Exercise brief. Which lines in the listing below contain the string "screenshot"? Return each such line in full, treating uppercase and lowercase as different.

Records provided.
════════════════

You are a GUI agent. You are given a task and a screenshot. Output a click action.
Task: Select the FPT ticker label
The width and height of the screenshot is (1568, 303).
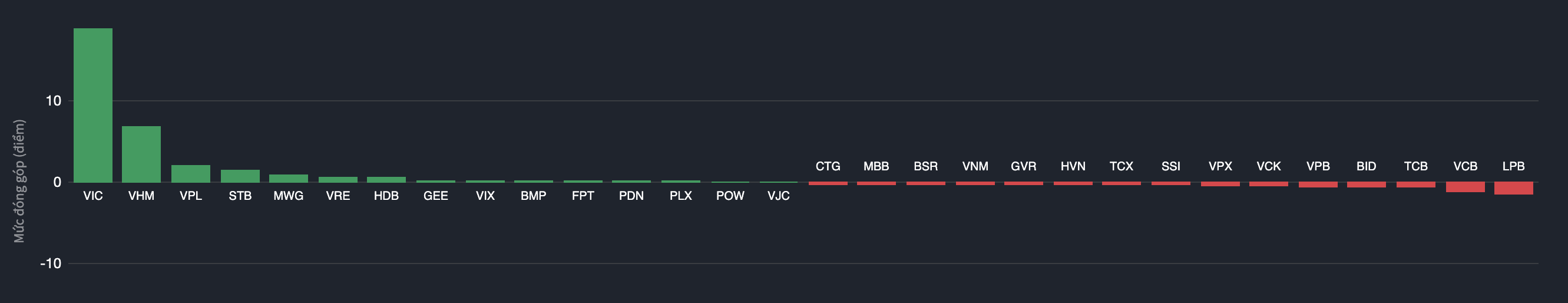click(x=583, y=196)
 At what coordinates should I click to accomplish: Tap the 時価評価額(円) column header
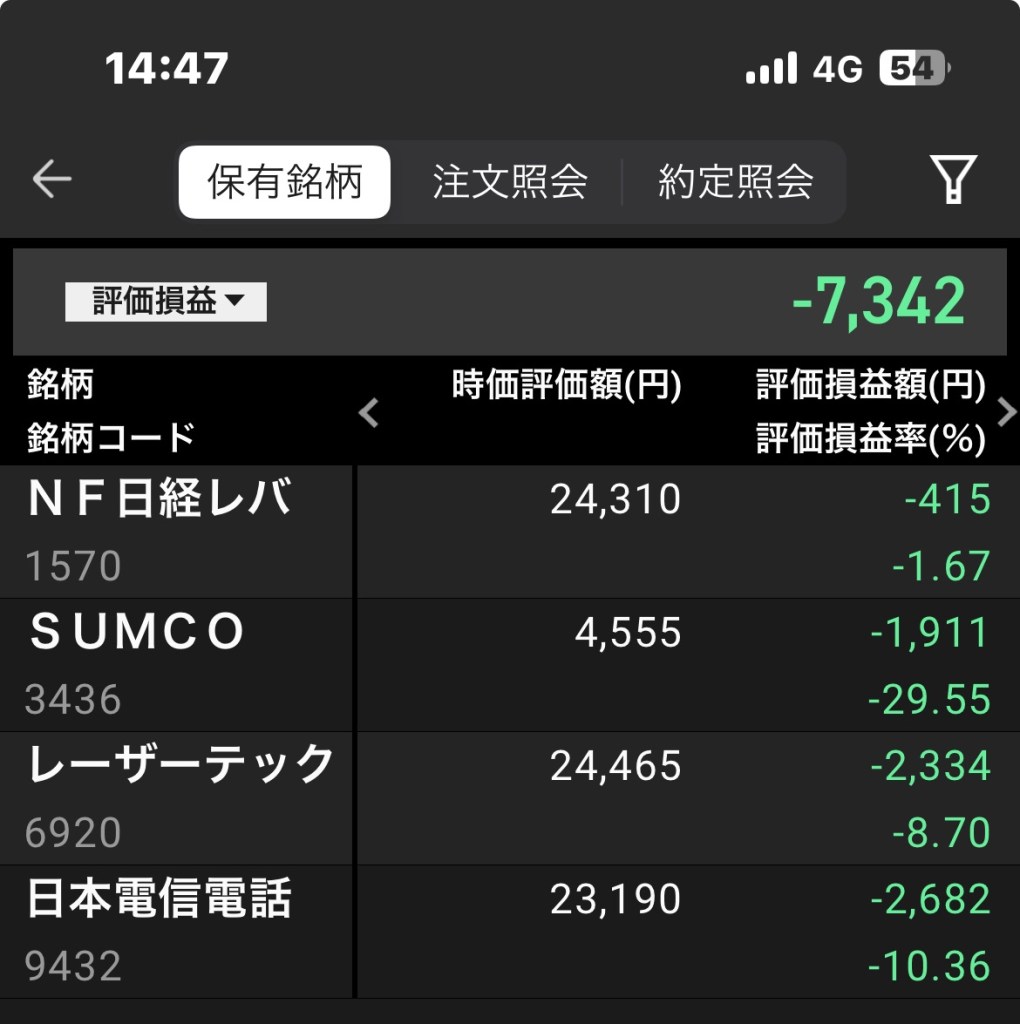click(566, 385)
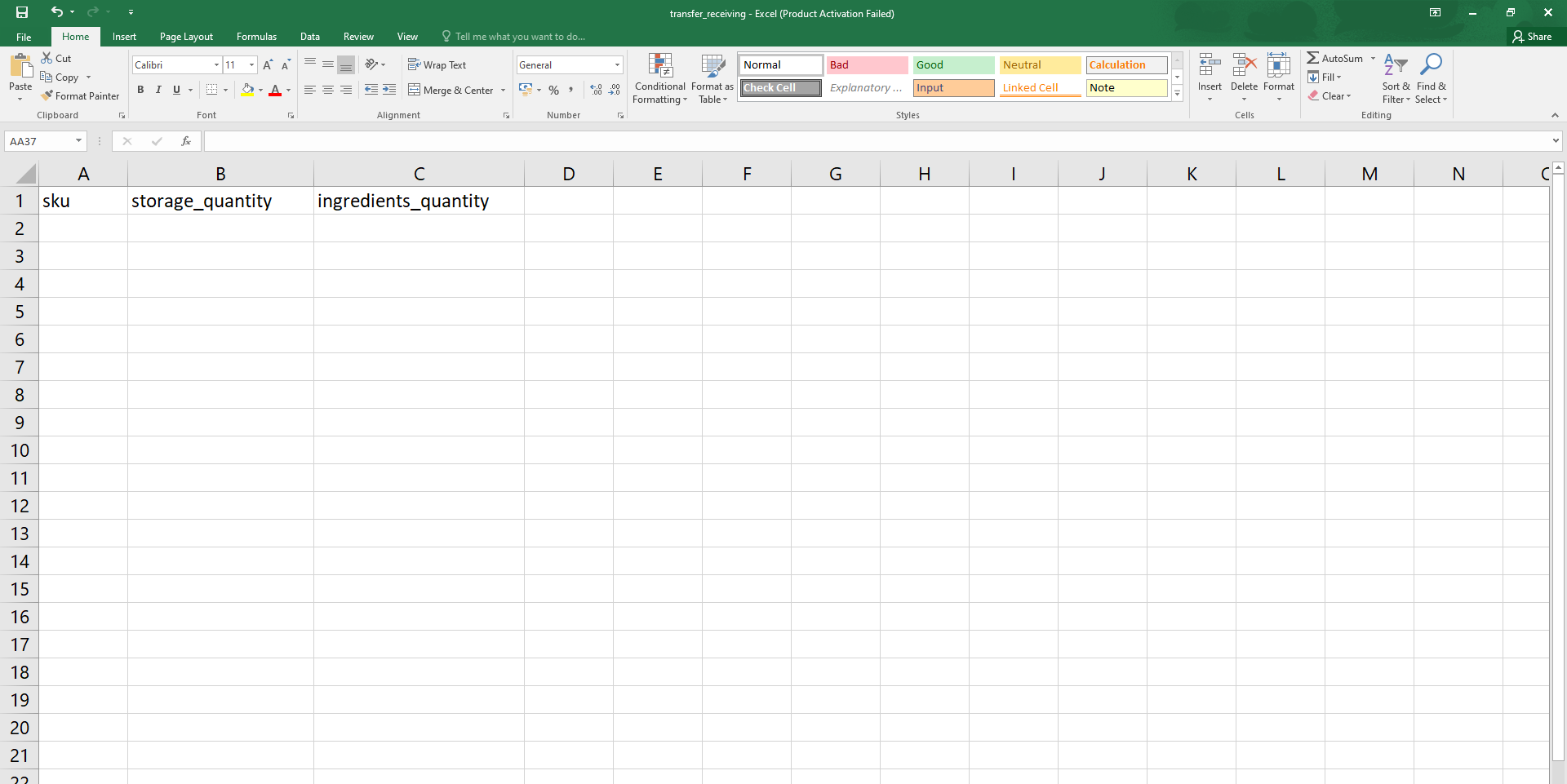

════════════════

Final result.
You are a GUI agent. You are given a task and a screenshot. Output a click action.
The width and height of the screenshot is (1568, 303).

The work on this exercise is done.